JAKARTA – Era baru digitalisasi administrasi perpajakan melalui sistem Coretax memang membawa banyak kemudahan, namun tak jarang Wajib Pajak (WP) menemui kendala teknis di lapangan. Salah satu isu yang belakangan sering dikeluhkan adalah gagalnya pembuatan faktur pajak akibat Nomor Induk Kependudukan (NIK) pembeli yang berstatus tidak valid.
Keluhan ini mencuat setelah seorang warganet membagikan pengalamannya di media sosial pada Sabtu (21/3/2026). Ia mengaku kebingungan saat sistem Coretax menolak memproses faktur pajak untuk transaksi dengan pembeli orang pribadi. Merespons keluhan tersebut, contact center resmi Direktorat Jenderal Pajak (DJP), Kring Pajak, langsung turun tangan memberikan asistensi.
“Saya mau membuat faktur pajak ke orang pribadi, tapi NIK dari orang pribadi itu tidak valid. Apa ada solusi dari coretax-nya?”
— Keluhan Wajib Pajak di Media Sosial
Trik Mengatasi NIK yang Ditolak Sistem
Untuk mengurai kebuntuan tersebut, Kring Pajak merinci langkah-langkah teknis yang harus diperhatikan. Saat membuat faktur pajak dengan identitas pembeli berupa NIK, penjual harus memastikan 16 digit angka tersebut dimasukkan tepat di kolom NPWP. Setelahnya, klik kolom bulat (radio button) NPWP atau NIK di sebelah kanannya agar sistem Coretax menarik dan mengisi identitas pembeli secara otomatis.
Sinkronisasi Dukcapil: Pastikan NIK yang diinput benar-benar valid, karena sistem Coretax akan melakukan validasi silang secara seketika dengan basis data Dukcapil. Baris ini juga menolak penggunaan NPWP sementara.

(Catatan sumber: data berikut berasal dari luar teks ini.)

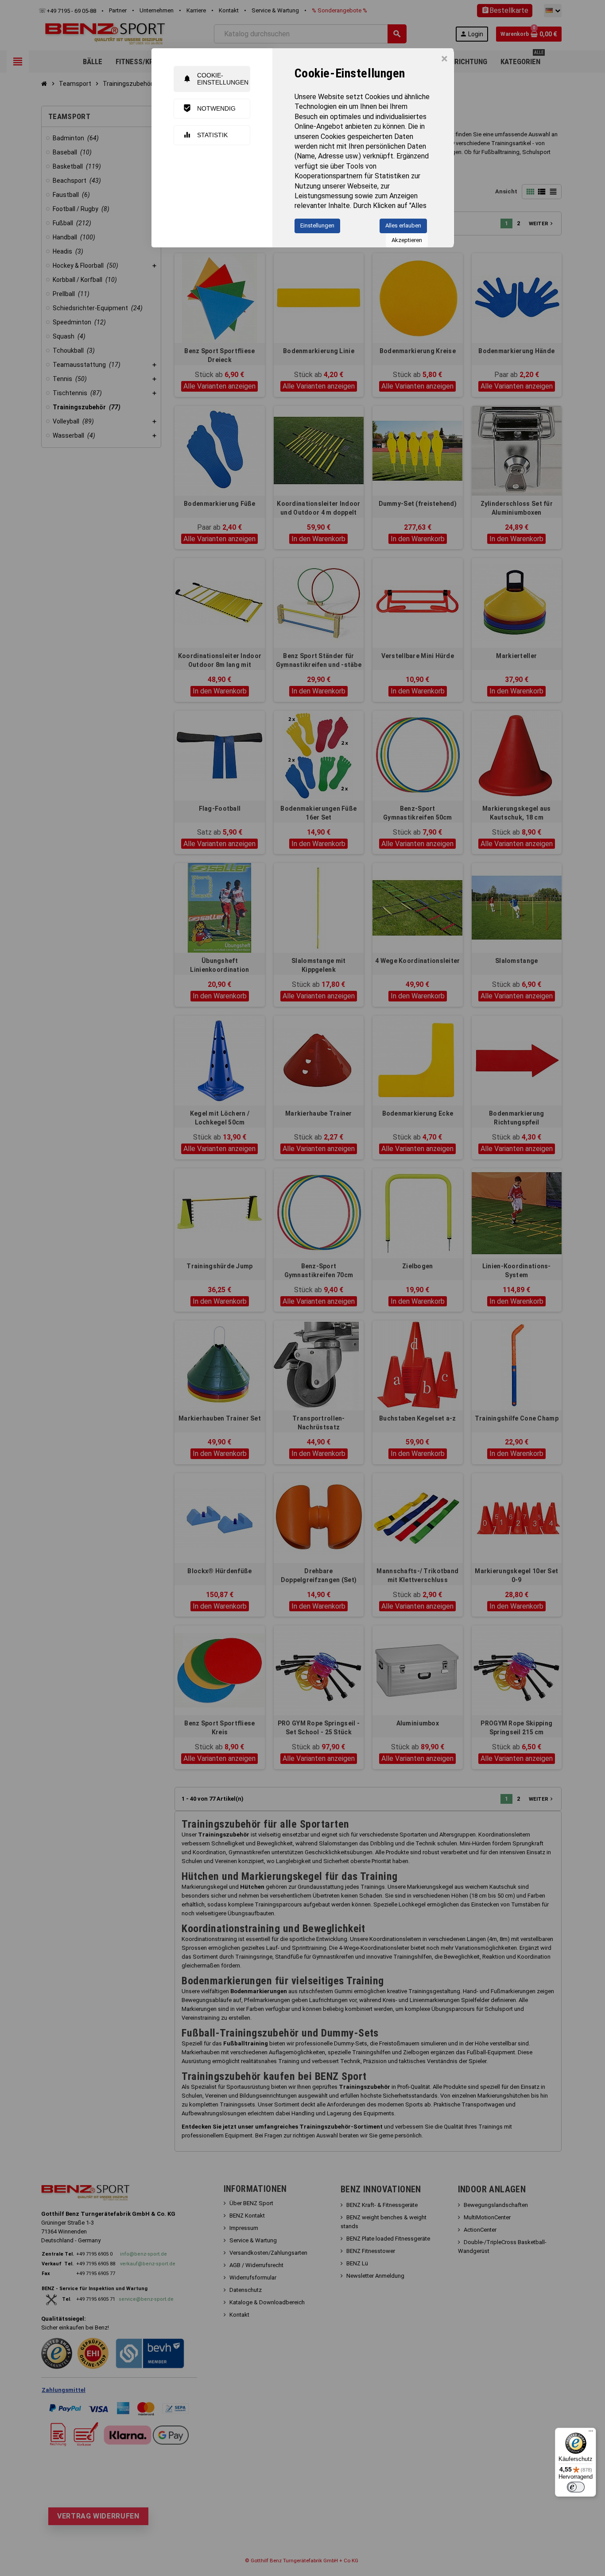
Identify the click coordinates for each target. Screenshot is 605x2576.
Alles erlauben (403, 225)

Jika semua tahapan sudah dilakukan sesuai prosedur namun notifikasi “NIK Tidak Valid” masih muncul, masalahnya kemungkinan besar berasal dari status pihak pembeli itu sendiri. Dalam situasi ini, penjual diimbau untuk segera mengonfirmasi status registrasi klien mereka.
“Silakan konfirmasi dengan pihak pembeli untuk memastikan apakah NIK yang bersangkutan sudah didaftarkan di Coretax atau belum, baik yang sudah diaktivasi sebagai NPWP maupun tidak,” jelas tim Kring Pajak.

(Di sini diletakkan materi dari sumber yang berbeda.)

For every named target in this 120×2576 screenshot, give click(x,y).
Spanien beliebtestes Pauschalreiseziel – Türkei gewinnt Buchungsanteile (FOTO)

Coretax Sebagai Tulang Punggung Modernisasi
Sebagai informasi, Coretax merupakan ujung tombak pembenahan administrasi yang diamanatkan melalui Perpres Nomor 40 Tahun 2018 tentang Pembaruan Sistem Inti Administrasi Perpajakan (PSIAP). Sistem mutakhir ini dikembangkan dengan basis teknologi Commercial Off-the-Shelf (COTS) yang tangguh.
Tujuan utama dari peluncuran Coretax tak lain adalah untuk memodernisasi sekaligus mengintegrasikan seluruh siklus bisnis pajak ke dalam satu pintu. Ke depannya, mulai dari urusan pendaftaran, lapor SPT, pembayaran, hingga tahapan pemeriksaan dan penagihan akan berjalan jauh lebih ringkas, transparan, dan minim hambatan administratif.